───── Page extract

The shame! Do we really live in THE SUBURBS???

Sure, living in Purcells Cove/Herring Cove (or Fleming Heights - take your pick on which neighbourhood I live in...) does sometimes feel like we live out in the middle of nowhere. Most pizza places won't deliver past the Rotary! But come on, people, we're only 5k from Quinpool and Robie.

Although we might not have scores of shops or restaurants or pubs nearby, there's something to be said for being within walking distance of Frog Pond, Williams Lake, the Dingle and Long Lake, being able to hear the chorus of spring peepers at night and the scores of people and dogwalkers who walk along the pathway behind our house - I'm willing to bet the Walk Score doesn't take those into account, and to me those also have a lot to do with the meaning of a walkable neighbourhood...

So - how does your neighbourhood rate on the Walk Score?

──────────
───── Stored data

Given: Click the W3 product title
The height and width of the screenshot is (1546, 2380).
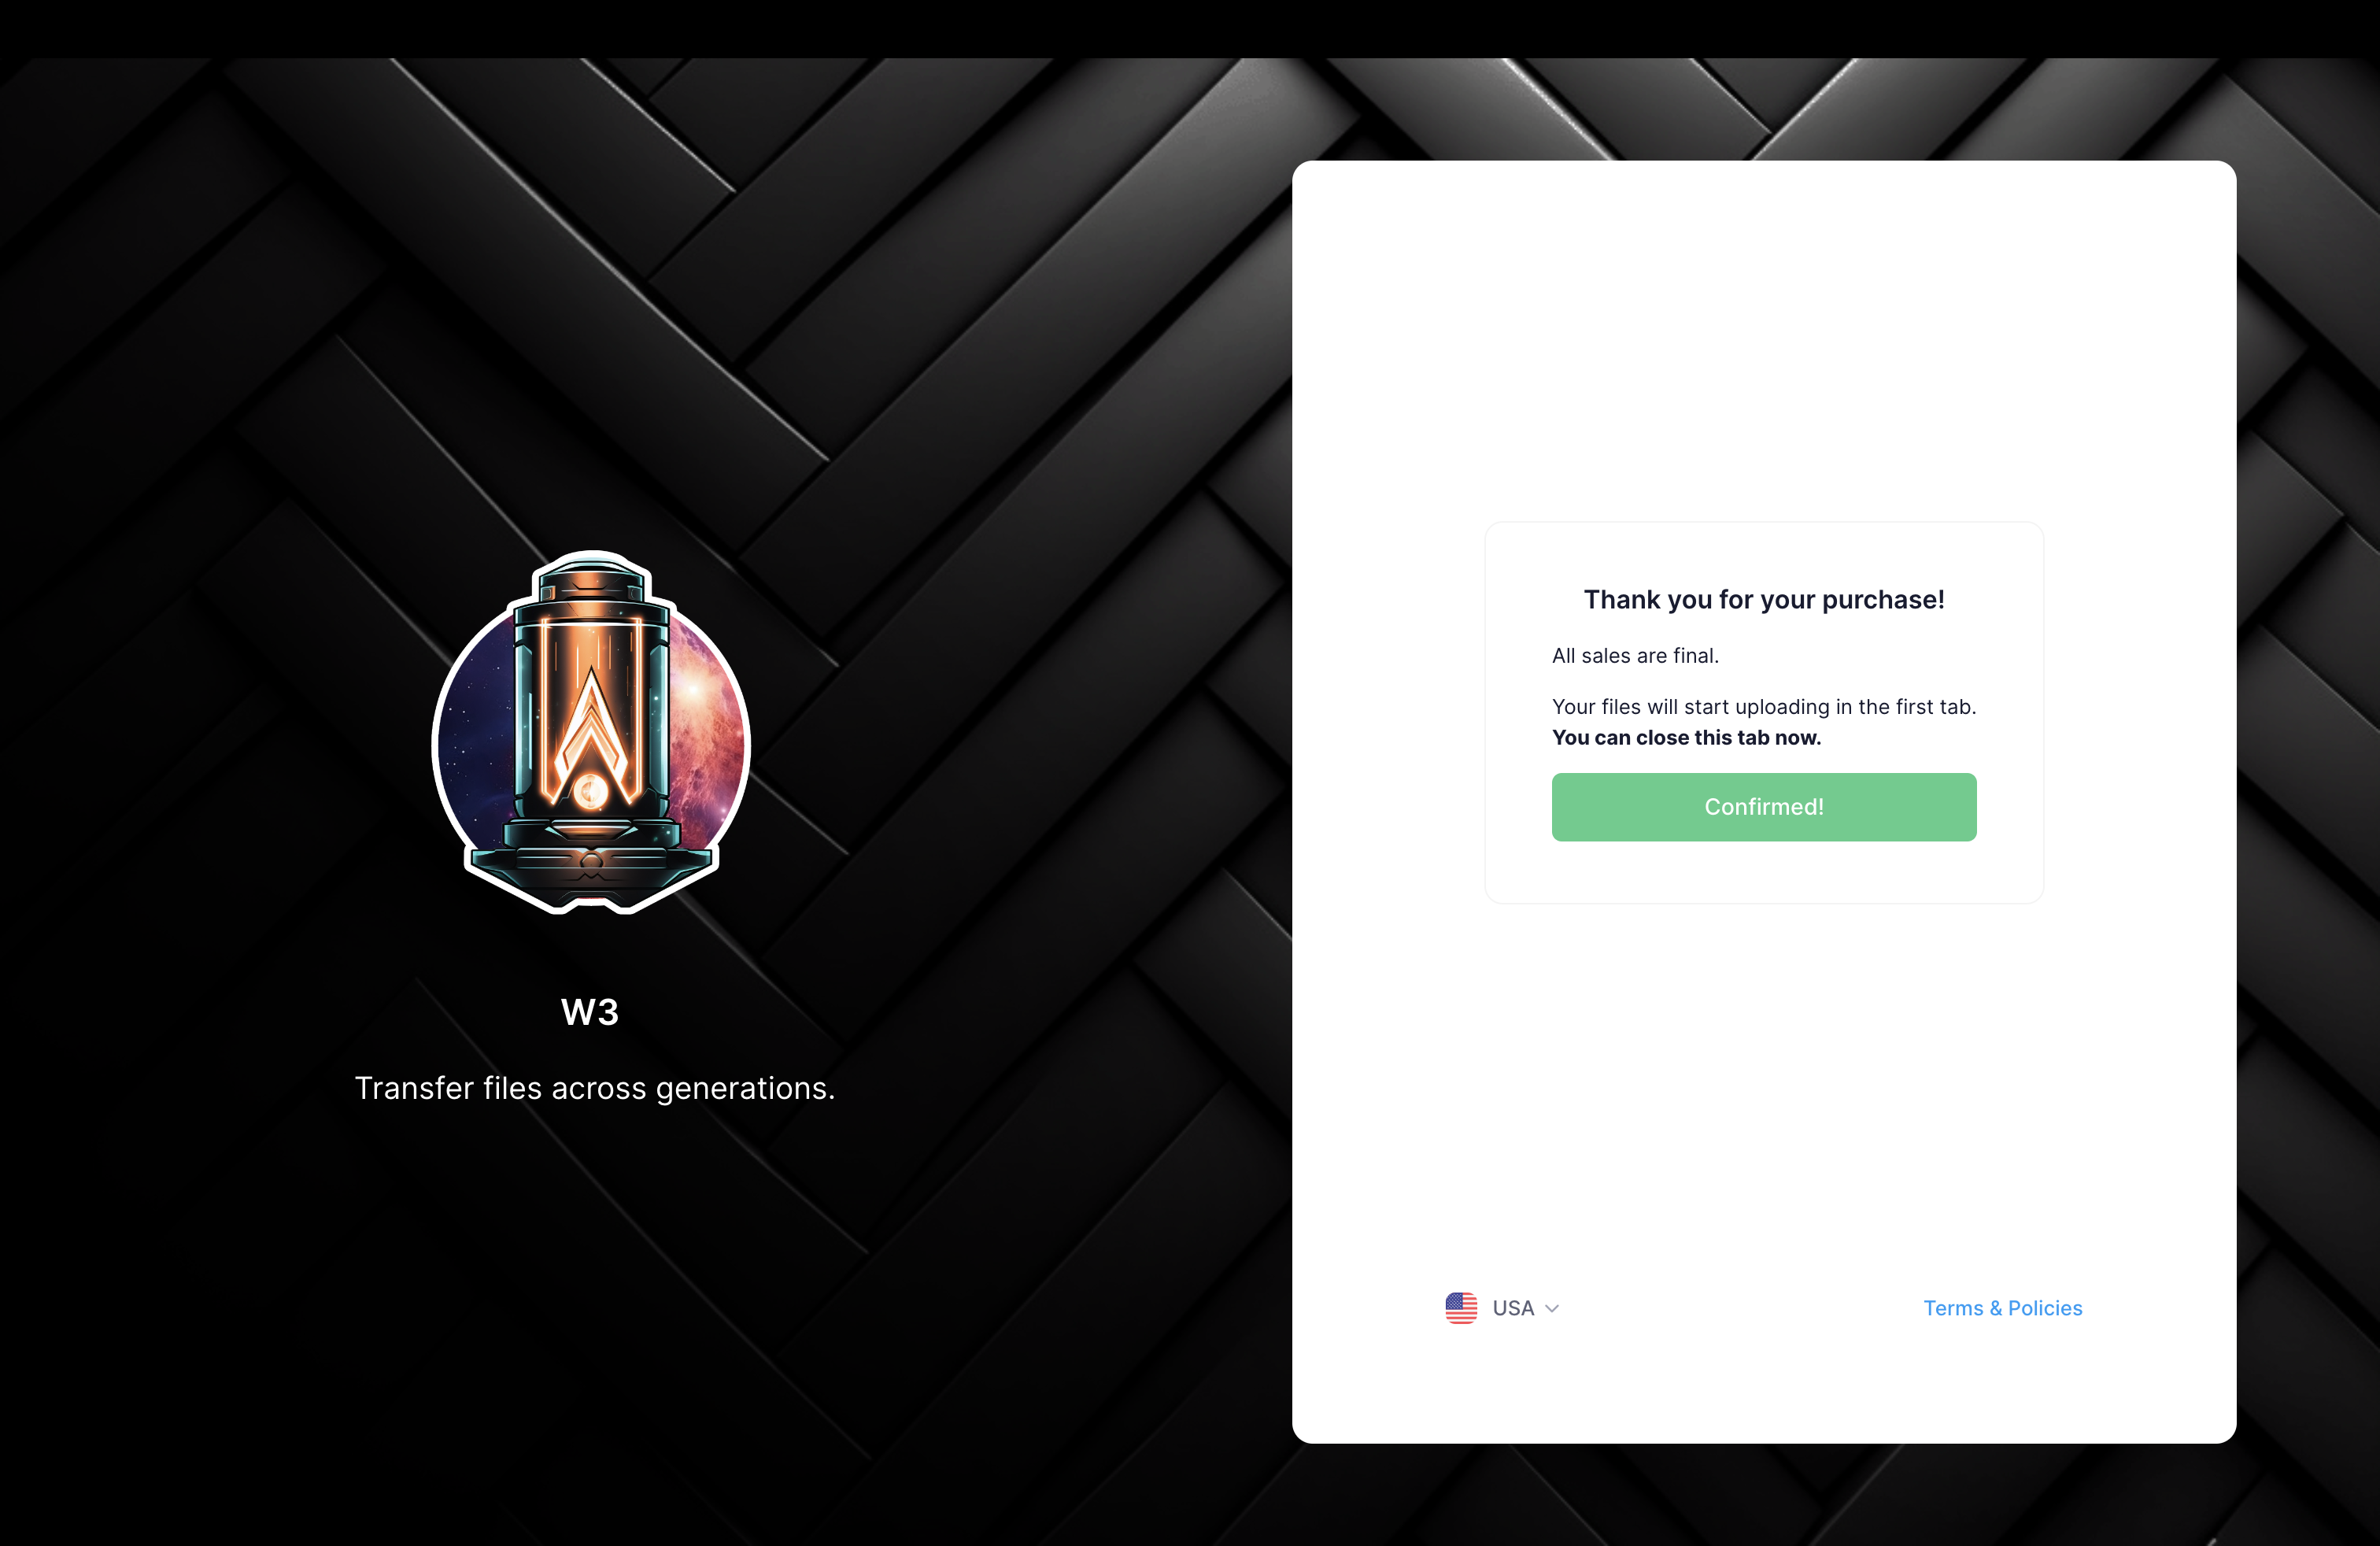Looking at the screenshot, I should [x=590, y=1012].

──────────

Instructions:
a) Can you reproduce the passage of the Walk Score post that begins at the words "Sure, living in" and stops after "Quinpool and Robie."?
b) How would you sum up the Walk Score post in two sentences?

Exercise solutions:
a)
Sure, living in Purcells Cove/Herring Cove (or Fleming Heights - take your pick on which neighbourhood I live in...) does sometimes feel like we live out in the middle of nowhere. Most pizza places won't deliver past the Rotary! But come on, people, we're only 5k from Quinpool and Robie.

b) The writer's neighbourhood, Purcells Cove/Herring Cove or Fleming Heights, can feel like the middle of nowhere because most pizza places won't deliver past the Rotary, yet it is only 5k from Quinpool and Robie. It lacks nearby shops, restaurants and pubs, but it is within walking distance of Frog Pond, Williams Lake, the Dingle and Long Lake, and the writer bets the Walk Score ignores such things as the spring peepers and the walkers on the pathway behind the house.